- **Directions**: Copy out only the lines from the line with "The height and width of the screenshot is (859, 1400)." to the line with "will pyautogui.click(x=400, y=209).", switching "Hide all" to "Show all" and leaving everything else unchanged.

━━━━━ Listed records ━━━━━

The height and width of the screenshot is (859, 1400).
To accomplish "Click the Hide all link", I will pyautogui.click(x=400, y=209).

━━━━━
━━━━━ Listed records ━━━━━

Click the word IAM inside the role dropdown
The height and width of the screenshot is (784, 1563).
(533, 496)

━━━━━

- **Correct answer**:
The height and width of the screenshot is (859, 1400).
To accomplish "Click the Show all link", I will pyautogui.click(x=400, y=209).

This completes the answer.